■ **Source extract**:
▼

AcceptedAtActionResult
An AcceptedAtActionResult action result returns an accepted 202 response with a location header.
public AcceptedAtActionResult AcceptedAtActionActionResult() 
{ 
return AcceptedAtAction("IndexWithId", "Home", new { Id = 2, area = "" }, new { FirstName = "Peter",LastName="Scott" }); 
} 

AcceptedAtRouteResult
An AcceptedAtRouteResult returns an Accepted (202) response with a Location header. It's the same as AcceptedResult, with the only difference being that it takes a route name and route value instead of URI.
public AcceptedAtRouteResult AcceptedAtRouteActionResult() 
{ 
return AcceptedAtRoute("default", new { Id = 2, area = "" }, new { FirstName = "Peter", LastName = "Scott" }); 
} 

BadRequestResult
An ObjectResult, when executed. will produce a Bad Request (400) response. It indicates a bad request by user. It does not take any argument.
public BadRequestResult BadRequestActionResult()

▲

■ **Tasks for this exercise**:
1 > List every section heading in the action results text.
2 > According to the action results text, what does AcceptedAtRouteResult take instead of a URI?
The data that follows is not needed for anything here.

■ **Information provided**:
▼

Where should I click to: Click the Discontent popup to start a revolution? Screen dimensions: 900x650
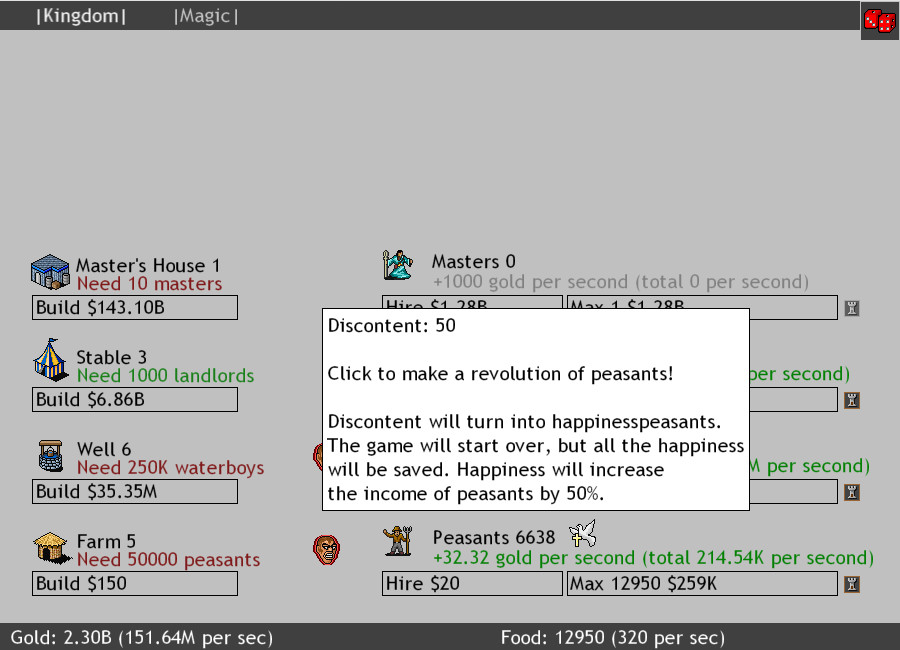[536, 408]
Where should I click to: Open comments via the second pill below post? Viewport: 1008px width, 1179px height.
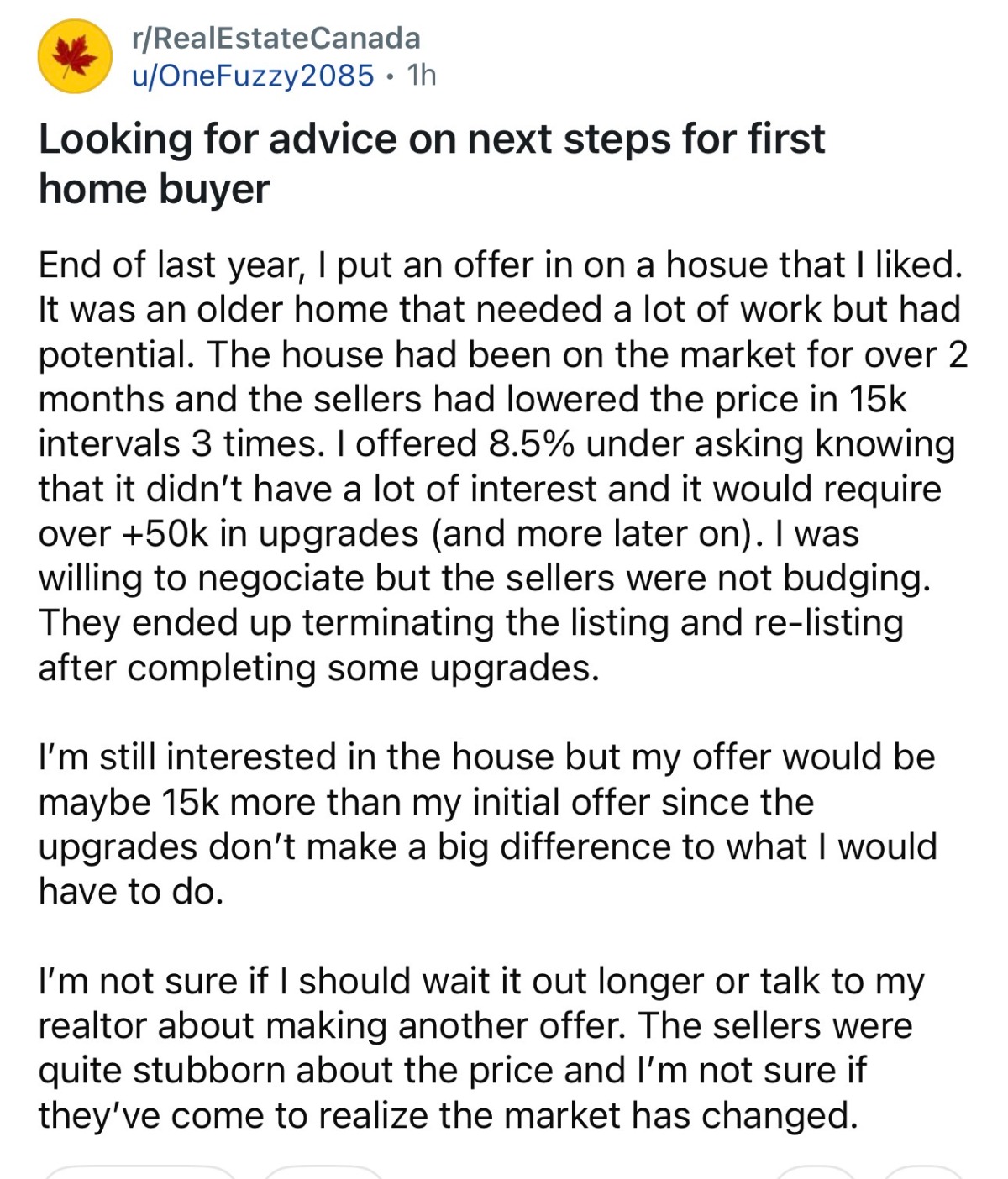coord(323,1172)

▲

■ **Final answers**:
1 >
AcceptedAtActionResult
AcceptedAtRouteResult
BadRequestResult

2 > It takes a route name and route value instead of a URI.